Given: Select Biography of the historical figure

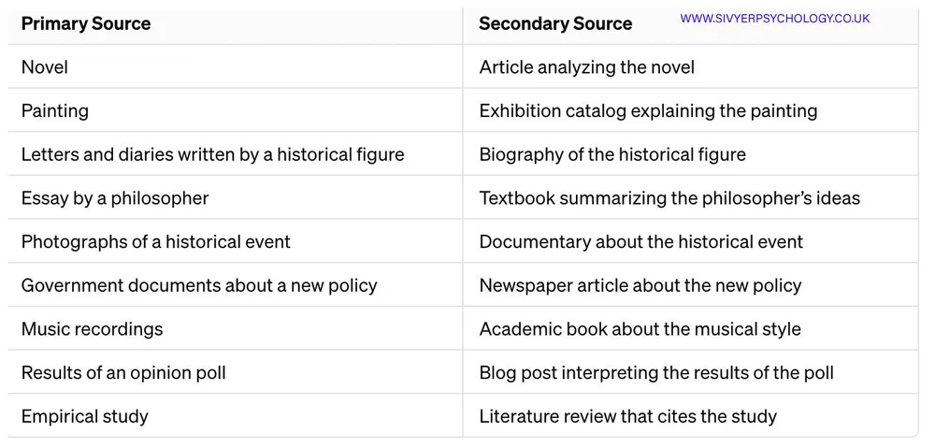Looking at the screenshot, I should (x=612, y=154).
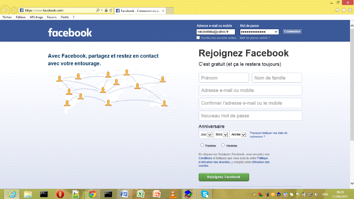Viewport: 354px width, 199px height.
Task: Click into the Prénom input field
Action: point(224,78)
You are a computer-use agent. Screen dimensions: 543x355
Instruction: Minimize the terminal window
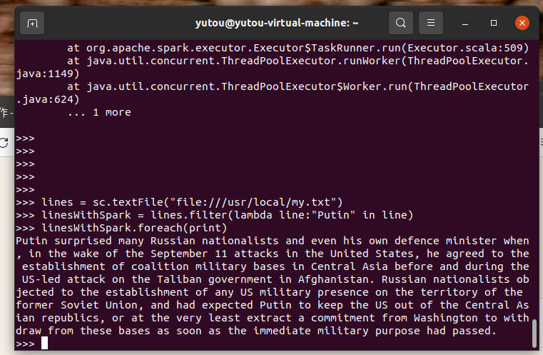(x=465, y=24)

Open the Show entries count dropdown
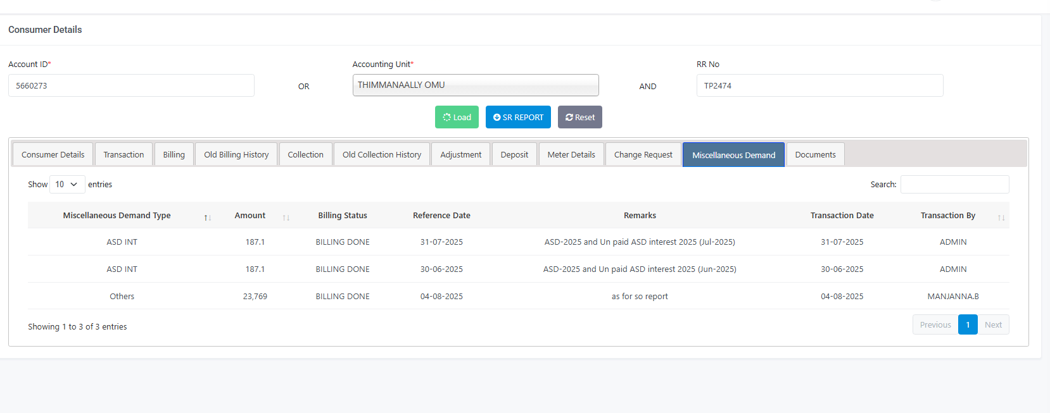66,185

EXERCISE BRIEF: Please output every record above exactly as written, leaving out the pictures.

TASK RESPONSE:
Given: Select Biography of the historical figure

Looking at the screenshot, I should (x=612, y=154).
Viewport: 354px width, 199px height.
Task: Click into the Prénom input field
Action: point(224,78)
You are a computer-use agent. Screen dimensions: 543x355
Instruction: Minimize the terminal window
(x=465, y=24)

Open the Show entries count dropdown
66,185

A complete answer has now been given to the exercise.